Sábado 23-9-2023, XXIV del Tiempo Ordinario (Lc 8,4-15)

«Salió el sembrador a sembrar su semilla». Estamos quizás ante una de las parábolas más conocidas de Jesús. Pero no podemos dejar de sorprendernos una y otra vez por la belleza y profundidad de estas imágenes. Guiados por la enseñanza de los primeros cristianos, los grandes Padres de la Iglesia, meditemos de nuevo estas palabras del Señor.

«Cristo mismo es el que siembra todo lo bueno y nosotros somos su campo. Por Él y de Él proviene toda cosecha espiritual. Esto es lo que nos enseña al decir: “Sin mí no podéis hacer nada»» (San Cirilo de Alejandría, Comentario al Ev. de Lucas, 8, 4).

«Y otra parte cayó en tierra buena, y, después de brotar, dio fruto al ciento por uno». No basta que la semilla germine y crezca en seguida, sino que tiene que echar raíces profundas y arraigar firmemente en la tierra de nuestro corazón. Sólo así dará fruto abundante.

«Nosotros debemos dar fructificar y retener en nosotros mismos las semillas, es decir, guardar en nuestro corazón las semillas de todas las buenas obras y de todas las virtudes, de modo que, teniéndolas fijas en nuestros espíritus, ya cumplamos por las mismas, según justicia, todos los actos que se nos presenten. Porque estos actos nuestros, cuando provienen “del buen tesoro de nuestro corazón”, son los frutos de aquella semilla.

Ahora bien, si escuchamos la “palabra” y, tras haberla escuchado, nuestra tierra produce “en seguida” hierba y esta hierba, antes de madurar y fructificar, “se seca”, nuestra tierra será llamada “pedregosa”. Pero si las palabras dichas se implantan en nuestro corazón con raíces tan profundas que “den fruto” de obras y tengan en sí las semillas de los bienes futuros, entonces verdaderamente la tierra de cada uno de nosotros dará fruto según su capacidad: una, el “ciento”; otra, el “sesenta”; y otra, “el treinta por uno”. Pero también nos ha parecido necesario advertir que nuestro fruto no debe tener en ninguna parte “cizaña”, es decir, que en ninguna parte tenga malas hierbas; para que no esté “al borde del camino”, sino que debe sembrarse en el mismo camino, en aquel camino que dice: “Yo soy el camino” (Jn 14,6), para que “las aves del cielo” no coman nuestros frutos ni nuestra viña» (Orígenes, Homilías sobre el Génesis, 1, 4).

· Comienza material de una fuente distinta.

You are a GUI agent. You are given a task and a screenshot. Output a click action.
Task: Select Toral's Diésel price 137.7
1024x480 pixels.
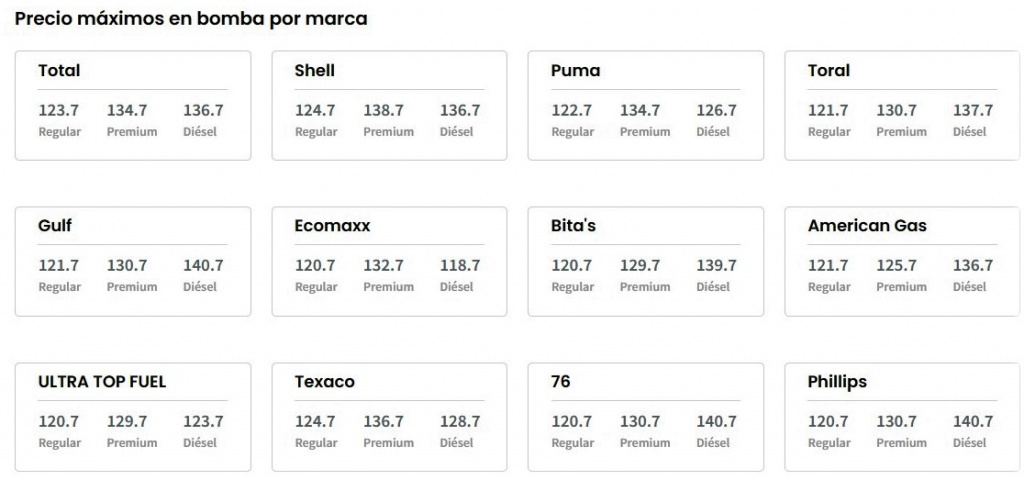(973, 111)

«Lo de la tierra buena son los que escuchan la palabra con un corazón noble y generoso, la guardan y dan fruto con perseverancia». Para que esa semilla sembrada crezca y se convierta en un árbol grande y frondoso, en esta parábola Jesús nos habla veladamente de otro misterio: la semilla que crece, primero debe morir.

«Veamos, amados, la resurrección que sucede en el tiempo. El día y la noche nos manifiestan la resurrección. La noche duerme el sueño de la muerte, el día resucita. El día se va, viene la noche. Tomemos los frutos. ¿Cómo y de qué manera se hace la siembra? Salió el sembrador y echó en la tierra cada una de las semillas, las cuales, después de caer secas y desnudas en la tierra, mueren; y después de la muerte, la magnífica providencia del Señor las resucita y de una crecen muchas y llevan fruto» (San Clemente de Roma, Carta a los Corintios, 24, 3-4).